--- START OF Given entries ---

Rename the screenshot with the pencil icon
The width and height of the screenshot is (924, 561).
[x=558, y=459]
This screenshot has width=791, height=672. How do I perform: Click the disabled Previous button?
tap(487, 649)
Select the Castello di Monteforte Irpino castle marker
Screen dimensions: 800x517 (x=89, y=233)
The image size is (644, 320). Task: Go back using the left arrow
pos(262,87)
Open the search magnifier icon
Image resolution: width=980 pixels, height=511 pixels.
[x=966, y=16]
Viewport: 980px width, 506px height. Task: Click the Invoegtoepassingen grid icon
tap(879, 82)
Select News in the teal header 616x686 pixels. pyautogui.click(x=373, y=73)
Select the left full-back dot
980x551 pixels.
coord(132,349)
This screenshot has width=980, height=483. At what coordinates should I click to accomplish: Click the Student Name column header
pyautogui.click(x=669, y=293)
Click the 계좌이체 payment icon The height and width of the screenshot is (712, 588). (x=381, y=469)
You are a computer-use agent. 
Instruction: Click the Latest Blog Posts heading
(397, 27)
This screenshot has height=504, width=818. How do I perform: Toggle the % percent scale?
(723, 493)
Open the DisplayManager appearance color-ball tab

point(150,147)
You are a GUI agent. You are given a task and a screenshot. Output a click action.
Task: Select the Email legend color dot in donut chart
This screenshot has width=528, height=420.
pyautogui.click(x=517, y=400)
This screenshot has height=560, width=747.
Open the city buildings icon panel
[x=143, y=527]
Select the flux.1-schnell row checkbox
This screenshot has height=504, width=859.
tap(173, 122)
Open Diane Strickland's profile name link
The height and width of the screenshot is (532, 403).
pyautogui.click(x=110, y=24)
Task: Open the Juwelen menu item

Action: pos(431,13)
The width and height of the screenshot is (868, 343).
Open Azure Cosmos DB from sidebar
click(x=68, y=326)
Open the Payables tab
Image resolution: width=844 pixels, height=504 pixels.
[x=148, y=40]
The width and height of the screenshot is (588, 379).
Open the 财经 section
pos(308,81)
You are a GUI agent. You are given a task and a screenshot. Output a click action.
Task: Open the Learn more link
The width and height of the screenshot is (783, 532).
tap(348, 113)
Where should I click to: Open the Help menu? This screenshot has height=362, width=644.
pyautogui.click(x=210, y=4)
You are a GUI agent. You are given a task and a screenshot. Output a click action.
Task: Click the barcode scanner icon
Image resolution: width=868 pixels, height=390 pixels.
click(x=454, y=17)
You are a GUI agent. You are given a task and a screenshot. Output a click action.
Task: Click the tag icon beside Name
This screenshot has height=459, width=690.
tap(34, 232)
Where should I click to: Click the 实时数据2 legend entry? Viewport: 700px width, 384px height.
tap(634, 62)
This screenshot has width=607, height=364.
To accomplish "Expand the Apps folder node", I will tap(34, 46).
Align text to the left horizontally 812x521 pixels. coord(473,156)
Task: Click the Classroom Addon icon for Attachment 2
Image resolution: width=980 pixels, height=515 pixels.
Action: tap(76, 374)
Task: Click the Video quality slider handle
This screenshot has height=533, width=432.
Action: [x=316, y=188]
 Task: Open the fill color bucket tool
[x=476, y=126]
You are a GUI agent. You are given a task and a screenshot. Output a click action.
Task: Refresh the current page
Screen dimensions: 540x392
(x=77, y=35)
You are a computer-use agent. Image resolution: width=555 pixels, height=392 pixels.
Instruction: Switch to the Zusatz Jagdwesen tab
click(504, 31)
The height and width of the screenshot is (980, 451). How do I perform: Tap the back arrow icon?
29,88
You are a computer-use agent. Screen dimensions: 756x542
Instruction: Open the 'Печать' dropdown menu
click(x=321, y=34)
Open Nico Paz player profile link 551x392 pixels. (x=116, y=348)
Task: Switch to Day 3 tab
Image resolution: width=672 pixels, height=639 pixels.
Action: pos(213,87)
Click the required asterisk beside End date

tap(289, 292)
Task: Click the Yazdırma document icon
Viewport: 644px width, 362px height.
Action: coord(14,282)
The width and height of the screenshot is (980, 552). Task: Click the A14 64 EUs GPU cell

--- END OF Given entries ---

Could you reproduce all of the records above with every "computer-use agent" changed to "desktop assistant" and nothing else altered?

Output below —
Rename the screenshot with the pencil icon
The width and height of the screenshot is (924, 561).
[x=558, y=459]
This screenshot has width=791, height=672. How do I perform: Click the disabled Previous button?
tap(487, 649)
Select the Castello di Monteforte Irpino castle marker
Screen dimensions: 800x517 (x=89, y=233)
The image size is (644, 320). Task: Go back using the left arrow
pos(262,87)
Open the search magnifier icon
Image resolution: width=980 pixels, height=511 pixels.
[x=966, y=16]
Viewport: 980px width, 506px height. Task: Click the Invoegtoepassingen grid icon
tap(879, 82)
Select News in the teal header 616x686 pixels. pyautogui.click(x=373, y=73)
Select the left full-back dot
980x551 pixels.
coord(132,349)
This screenshot has width=980, height=483. At what coordinates should I click to accomplish: Click the Student Name column header
pyautogui.click(x=669, y=293)
Click the 계좌이체 payment icon The height and width of the screenshot is (712, 588). (x=381, y=469)
You are a desktop assistant. 
Instruction: Click the Latest Blog Posts heading
(397, 27)
This screenshot has height=504, width=818. How do I perform: Toggle the % percent scale?
(723, 493)
Open the DisplayManager appearance color-ball tab

point(150,147)
You are a GUI agent. You are given a task and a screenshot. Output a click action.
Task: Select the Email legend color dot in donut chart
This screenshot has width=528, height=420.
pyautogui.click(x=517, y=400)
This screenshot has height=560, width=747.
Open the city buildings icon panel
[x=143, y=527]
Select the flux.1-schnell row checkbox
This screenshot has height=504, width=859.
tap(173, 122)
Open Diane Strickland's profile name link
The height and width of the screenshot is (532, 403).
pyautogui.click(x=110, y=24)
Task: Open the Juwelen menu item

Action: pos(431,13)
The width and height of the screenshot is (868, 343).
Open Azure Cosmos DB from sidebar
click(x=68, y=326)
Open the Payables tab
Image resolution: width=844 pixels, height=504 pixels.
[x=148, y=40]
The width and height of the screenshot is (588, 379).
Open the 财经 section
pos(308,81)
You are a GUI agent. You are given a task and a screenshot. Output a click action.
Task: Open the Learn more link
The width and height of the screenshot is (783, 532).
tap(348, 113)
Where should I click to: Open the Help menu? This screenshot has height=362, width=644.
pyautogui.click(x=210, y=4)
You are a GUI agent. You are given a task and a screenshot. Output a click action.
Task: Click the barcode scanner icon
Image resolution: width=868 pixels, height=390 pixels.
click(x=454, y=17)
You are a GUI agent. You are given a task and a screenshot. Output a click action.
Task: Click the tag icon beside Name
This screenshot has height=459, width=690.
tap(34, 232)
Where should I click to: Click the 实时数据2 legend entry? Viewport: 700px width, 384px height.
tap(634, 62)
This screenshot has width=607, height=364.
To accomplish "Expand the Apps folder node", I will tap(34, 46).
Align text to the left horizontally 812x521 pixels. coord(473,156)
Task: Click the Classroom Addon icon for Attachment 2
Image resolution: width=980 pixels, height=515 pixels.
Action: tap(76, 374)
Task: Click the Video quality slider handle
This screenshot has height=533, width=432.
Action: [x=316, y=188]
 Task: Open the fill color bucket tool
[x=476, y=126]
You are a GUI agent. You are given a task and a screenshot. Output a click action.
Task: Refresh the current page
Screen dimensions: 540x392
(x=77, y=35)
You are a desktop assistant. Image resolution: width=555 pixels, height=392 pixels.
Instruction: Switch to the Zusatz Jagdwesen tab
click(504, 31)
The height and width of the screenshot is (980, 451). How do I perform: Tap the back arrow icon?
29,88
You are a desktop assistant. Screen dimensions: 756x542
Instruction: Open the 'Печать' dropdown menu
click(x=321, y=34)
Open Nico Paz player profile link 551x392 pixels. (x=116, y=348)
Task: Switch to Day 3 tab
Image resolution: width=672 pixels, height=639 pixels.
Action: pos(213,87)
Click the required asterisk beside End date

tap(289, 292)
Task: Click the Yazdırma document icon
Viewport: 644px width, 362px height.
Action: coord(14,282)
The width and height of the screenshot is (980, 552). Task: Click the A14 64 EUs GPU cell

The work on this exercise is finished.